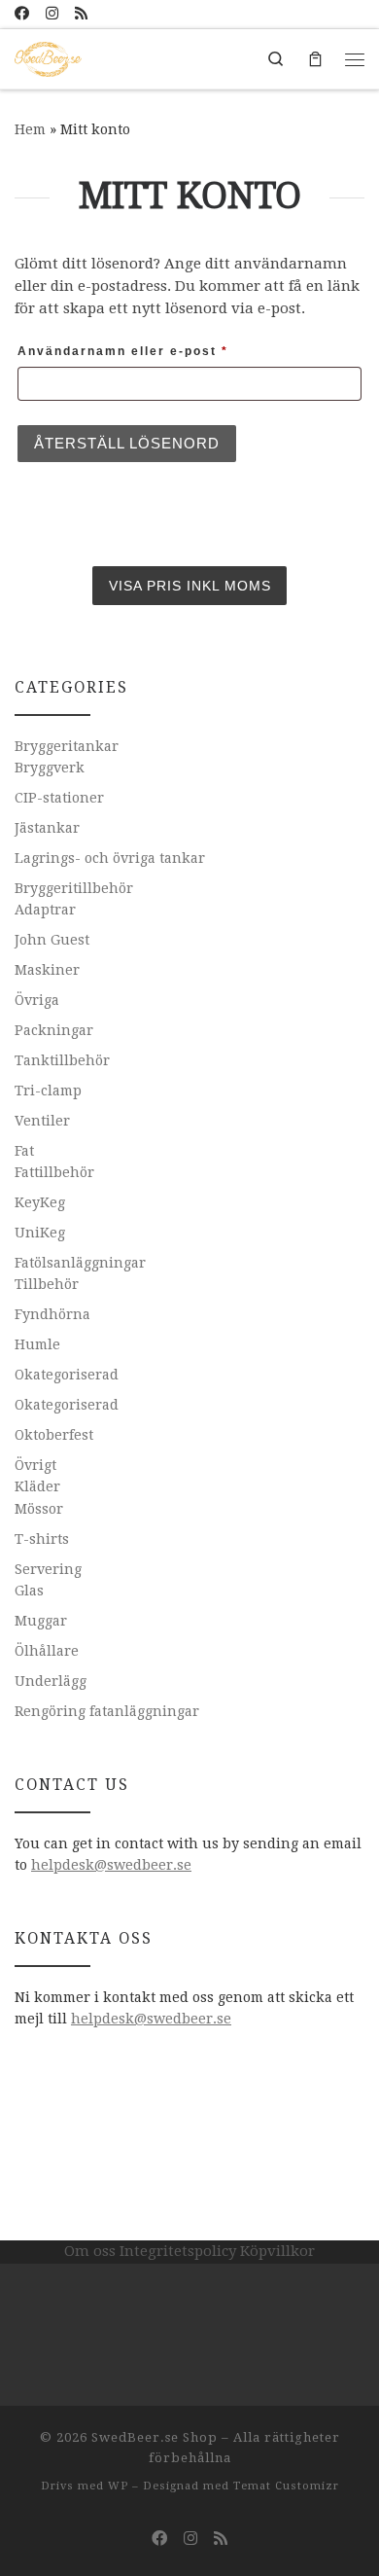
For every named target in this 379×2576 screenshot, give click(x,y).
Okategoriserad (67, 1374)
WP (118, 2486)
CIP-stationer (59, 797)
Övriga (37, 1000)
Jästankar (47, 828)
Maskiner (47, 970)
--------------------
- [What is needed] An exact reproduction of the material is needed, without its images.

- [Answer below]
For every named target in this 379×2576 screenshot, give click(x,y).
Okategoriserad (67, 1374)
WP (118, 2486)
CIP-stationer (59, 797)
Övriga (37, 1000)
Jästankar (47, 828)
Maskiner (47, 970)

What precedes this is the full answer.